With all the gardening going on around here lately, we’ve decided to start composting as well. But not just good ole, garden-variety, big pile in your backyard composting — vermicomposting!
Vermicomposting means using earthworms to aid in the process. Everything you could ever want to know about it is here, at Worm Digest. Worms eat organic matter and turn it into enriched soil. They are little, wiggly natural fertilizer factories.
This is our worm bin. It came from Worms Wrangler, but there are plenty of places on the web to find one. Ours has five trays and a drip pan with a spout for “worm tea.” We’ll talk about the tea another day.
The idea is that you fill the bottom tray, the worms completely compost whatever is in there and then they move up to the next tray. You don’t have to mound and sort and dry out and separate your worms from your compost like you do in a traditional worm bin.
The worms need bedding along with all the old food, and from my research, Coconut Coir is their favorite. Lord knows we want these worms to be happy! Coir fibers are found between the husk and the outer shell of a coconut, and coir is a sustainable resource. It is sold in compressed blocks like this, but I didn’t need near that much, so I cut one in half with my trusty hand saw. More difficult than you might think. That’s one dense block of coconut hair.

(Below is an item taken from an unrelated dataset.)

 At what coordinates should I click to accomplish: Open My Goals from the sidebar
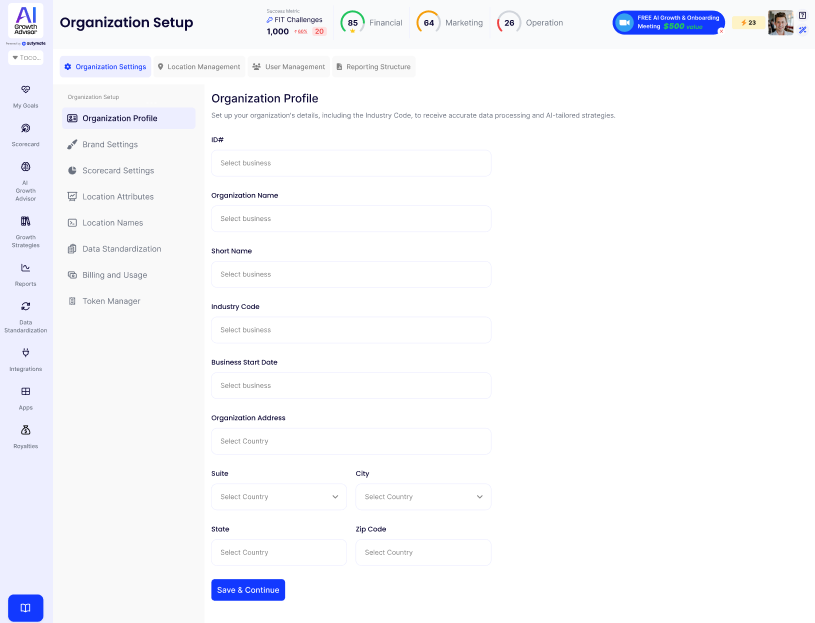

You have to soak the coconut coir in a bucket of water. That one half-brick was way too much for this bucket. As you can see it’s still pretty dense in there. Be sure you give yourself plenty of room for coconut hair expansion, I guess. Who knew.
Then squeeze the excess water out of the coir and you have worm bedding! Those worms are just going to be in worm heaven … wait … Would EARTHworms enjoy heaven?

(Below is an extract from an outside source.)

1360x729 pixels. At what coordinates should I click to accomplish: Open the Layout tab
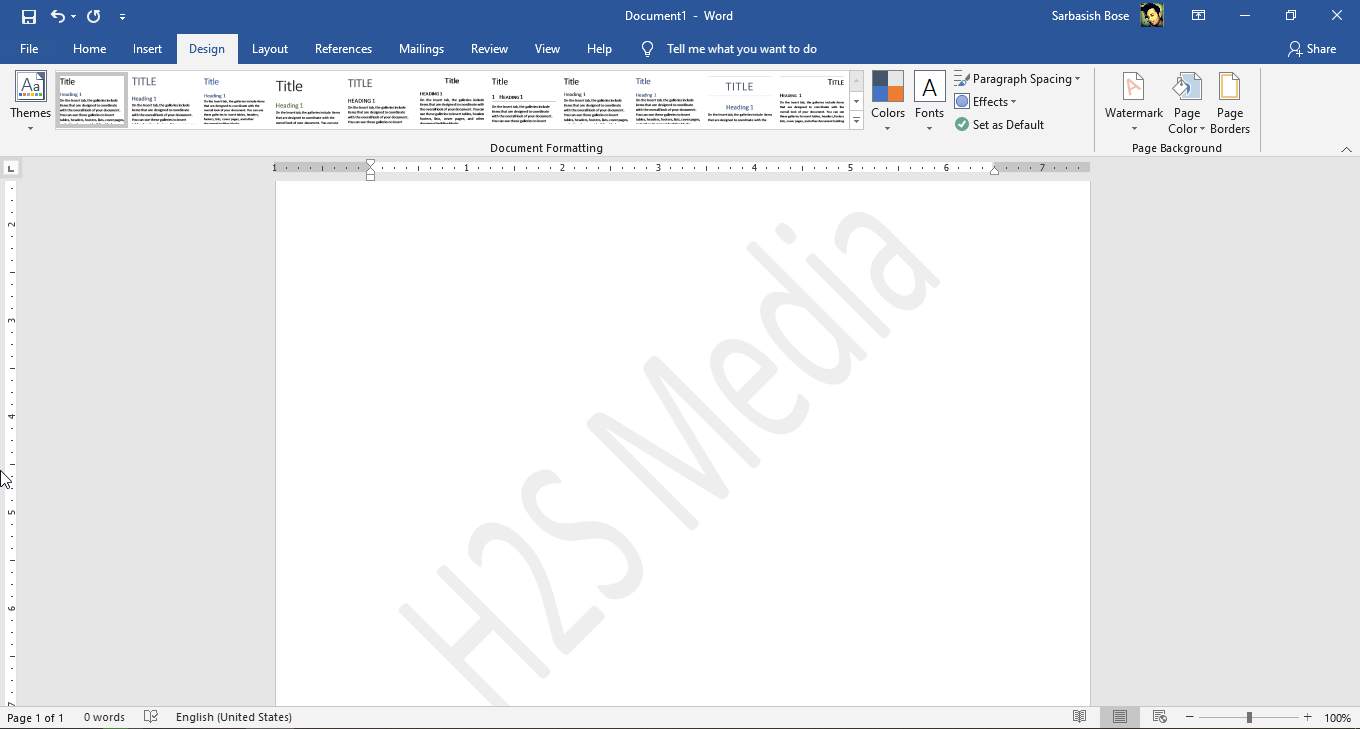[x=269, y=48]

Then you add a couple of handfuls of organic potting soil, and voila, a five-star hotel for Red Wigglers. Just wait until they hear about the 5-course meals!
It’s helpful to have a two-year-old mix it all up for you while you take the photos.

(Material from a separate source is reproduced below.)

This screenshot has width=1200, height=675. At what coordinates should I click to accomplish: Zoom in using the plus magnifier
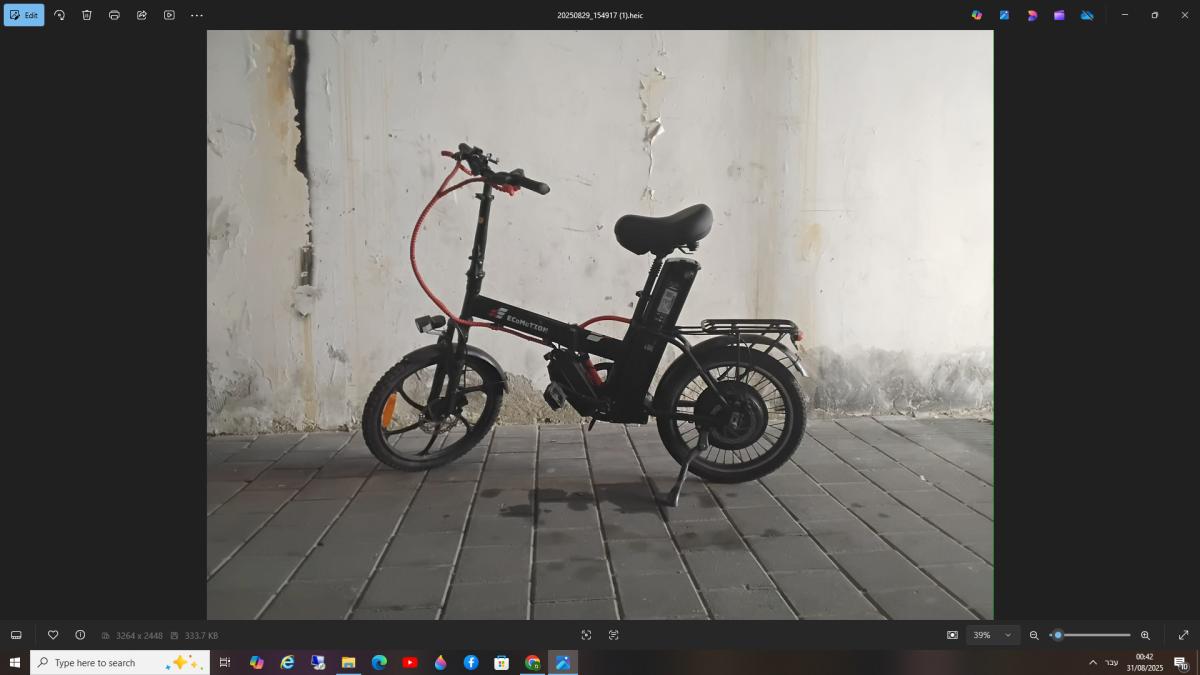[x=1145, y=635]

Most compost bins just love grass clippings, so Daddy has been saving these for us, but we discovered worms are just not that into them. They can’t be bothered with grass when there are organic navel orange peels to eat. Guess the grass clippings have to go.
This is the stainless steel pail that sits on our kitchen counter for collecting food for vermicomposting. It has filters in the lid, so even though there may be strawberry tops growing fuzz in the bottom, you’d never smell it. We put all our fruit and vegetable waste in here, but no meats, fish or dairy.
Again, try to get a two-year-old to do your dirty work. She’s mixing up the old food with all the presoaked coconut coir and a tiny bit of potting soil.
All set. Now all we are missing are the worms. We wait eagerly everyday for the mail lady to arrive. (Worms come in the mail, didn’t you know that?)
Delivered fresh by your US Postal Service: two-pounds of Red Wiggler Earthworms. There are about 2000 of those little guys in that sack (according to the seller). They are packed with a little more of, yep, you guessed it, coconut coir. Lucky worms.
Here they are, in all there wiggly, rotten-food-lovin’ glory. Lillyan was thrilled.
Yes, we used our hands to mix them all up with the old food and coir. Nothing like squishly earthworms and black banana peels under your fingernails. Now those worms just need to get to eating!
Everyday we peek in at our worms. Lillyan insists on telling them “night night” before every nap or bedtime. They are shy creatures, though, so she has to make it quick. They hate the light, so when we take the lid off, they dive under the surface.
Now we just wait … and let the earthworms feast at their all-inclusive resort.
We’ll let you know what happens in this riveting tale of rotting food and squirmy worms.